> **RECORDS PROVIDED**
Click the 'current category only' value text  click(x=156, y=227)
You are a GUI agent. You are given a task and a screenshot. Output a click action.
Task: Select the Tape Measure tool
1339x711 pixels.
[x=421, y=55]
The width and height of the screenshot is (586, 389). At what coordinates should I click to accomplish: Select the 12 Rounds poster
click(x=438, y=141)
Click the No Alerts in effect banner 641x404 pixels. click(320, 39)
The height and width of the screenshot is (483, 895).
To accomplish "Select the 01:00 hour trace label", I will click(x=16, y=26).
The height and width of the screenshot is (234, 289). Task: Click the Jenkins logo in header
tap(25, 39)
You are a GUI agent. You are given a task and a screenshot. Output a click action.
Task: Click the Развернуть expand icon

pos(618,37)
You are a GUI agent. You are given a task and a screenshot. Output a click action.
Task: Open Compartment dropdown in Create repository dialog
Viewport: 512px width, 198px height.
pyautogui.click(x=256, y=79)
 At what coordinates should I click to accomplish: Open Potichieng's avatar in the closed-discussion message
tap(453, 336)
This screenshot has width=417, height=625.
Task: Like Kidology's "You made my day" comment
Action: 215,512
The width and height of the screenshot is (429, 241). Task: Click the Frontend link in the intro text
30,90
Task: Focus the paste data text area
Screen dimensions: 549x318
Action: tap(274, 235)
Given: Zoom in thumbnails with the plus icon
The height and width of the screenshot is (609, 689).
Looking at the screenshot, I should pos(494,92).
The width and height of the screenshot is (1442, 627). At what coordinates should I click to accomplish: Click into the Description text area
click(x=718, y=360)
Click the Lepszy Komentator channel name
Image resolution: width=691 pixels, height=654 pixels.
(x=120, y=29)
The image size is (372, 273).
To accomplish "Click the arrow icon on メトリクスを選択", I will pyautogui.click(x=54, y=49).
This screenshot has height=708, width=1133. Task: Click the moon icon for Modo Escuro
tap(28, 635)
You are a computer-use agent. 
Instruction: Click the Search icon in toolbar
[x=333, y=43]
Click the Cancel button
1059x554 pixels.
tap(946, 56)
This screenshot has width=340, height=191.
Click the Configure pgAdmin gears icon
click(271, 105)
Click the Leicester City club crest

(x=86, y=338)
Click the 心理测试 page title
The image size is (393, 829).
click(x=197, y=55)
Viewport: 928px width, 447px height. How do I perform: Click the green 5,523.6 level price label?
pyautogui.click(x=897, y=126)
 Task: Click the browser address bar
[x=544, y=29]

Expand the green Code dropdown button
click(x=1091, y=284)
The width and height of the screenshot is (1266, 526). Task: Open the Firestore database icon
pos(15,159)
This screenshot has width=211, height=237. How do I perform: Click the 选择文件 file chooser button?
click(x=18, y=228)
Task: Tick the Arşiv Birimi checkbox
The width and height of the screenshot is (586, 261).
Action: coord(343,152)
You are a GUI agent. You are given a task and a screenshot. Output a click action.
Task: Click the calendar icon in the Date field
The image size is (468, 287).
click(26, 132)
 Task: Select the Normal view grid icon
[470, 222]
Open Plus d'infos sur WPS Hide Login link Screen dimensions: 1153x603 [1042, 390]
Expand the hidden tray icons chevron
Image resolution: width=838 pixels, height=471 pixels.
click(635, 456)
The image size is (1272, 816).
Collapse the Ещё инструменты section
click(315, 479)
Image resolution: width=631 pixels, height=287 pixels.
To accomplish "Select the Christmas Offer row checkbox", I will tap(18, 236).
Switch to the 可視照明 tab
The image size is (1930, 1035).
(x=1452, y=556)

> **WHAT IS REQUIRED**
Could the data above be set down exactly, in full?

> **EXERCISE SOLUTION**
Click the 'current category only' value text  click(x=156, y=227)
You are a GUI agent. You are given a task and a screenshot. Output a click action.
Task: Select the Tape Measure tool
1339x711 pixels.
[x=421, y=55]
The width and height of the screenshot is (586, 389). At what coordinates should I click to accomplish: Select the 12 Rounds poster
click(x=438, y=141)
Click the No Alerts in effect banner 641x404 pixels. click(320, 39)
The height and width of the screenshot is (483, 895).
To accomplish "Select the 01:00 hour trace label", I will click(x=16, y=26).
The height and width of the screenshot is (234, 289). Task: Click the Jenkins logo in header
tap(25, 39)
You are a GUI agent. You are given a task and a screenshot. Output a click action.
Task: Click the Развернуть expand icon

pos(618,37)
You are a GUI agent. You are given a task and a screenshot. Output a click action.
Task: Open Compartment dropdown in Create repository dialog
Viewport: 512px width, 198px height.
pyautogui.click(x=256, y=79)
 At what coordinates should I click to accomplish: Open Potichieng's avatar in the closed-discussion message
tap(453, 336)
This screenshot has width=417, height=625.
Task: Like Kidology's "You made my day" comment
Action: 215,512
The width and height of the screenshot is (429, 241). Task: Click the Frontend link in the intro text
30,90
Task: Focus the paste data text area
Screen dimensions: 549x318
Action: tap(274, 235)
Given: Zoom in thumbnails with the plus icon
The height and width of the screenshot is (609, 689).
Looking at the screenshot, I should pos(494,92).
The width and height of the screenshot is (1442, 627). At what coordinates should I click to accomplish: Click into the Description text area
click(x=718, y=360)
Click the Lepszy Komentator channel name
Image resolution: width=691 pixels, height=654 pixels.
(x=120, y=29)
The image size is (372, 273).
To accomplish "Click the arrow icon on メトリクスを選択", I will pyautogui.click(x=54, y=49).
This screenshot has height=708, width=1133. Task: Click the moon icon for Modo Escuro
tap(28, 635)
You are a computer-use agent. 
Instruction: Click the Search icon in toolbar
[x=333, y=43]
Click the Cancel button
1059x554 pixels.
tap(946, 56)
This screenshot has width=340, height=191.
Click the Configure pgAdmin gears icon
click(271, 105)
Click the Leicester City club crest

(x=86, y=338)
Click the 心理测试 page title
The image size is (393, 829).
click(x=197, y=55)
Viewport: 928px width, 447px height. How do I perform: Click the green 5,523.6 level price label?
pyautogui.click(x=897, y=126)
 Task: Click the browser address bar
[x=544, y=29]

Expand the green Code dropdown button
click(x=1091, y=284)
The width and height of the screenshot is (1266, 526). Task: Open the Firestore database icon
pos(15,159)
This screenshot has width=211, height=237. How do I perform: Click the 选择文件 file chooser button?
click(x=18, y=228)
Task: Tick the Arşiv Birimi checkbox
The width and height of the screenshot is (586, 261).
Action: coord(343,152)
You are a GUI agent. You are given a task and a screenshot. Output a click action.
Task: Click the calendar icon in the Date field
The image size is (468, 287).
click(26, 132)
 Task: Select the Normal view grid icon
[470, 222]
Open Plus d'infos sur WPS Hide Login link Screen dimensions: 1153x603 [1042, 390]
Expand the hidden tray icons chevron
Image resolution: width=838 pixels, height=471 pixels.
click(635, 456)
The image size is (1272, 816).
Collapse the Ещё инструменты section
click(315, 479)
Image resolution: width=631 pixels, height=287 pixels.
To accomplish "Select the Christmas Offer row checkbox", I will tap(18, 236).
Switch to the 可視照明 tab
The image size is (1930, 1035).
(x=1452, y=556)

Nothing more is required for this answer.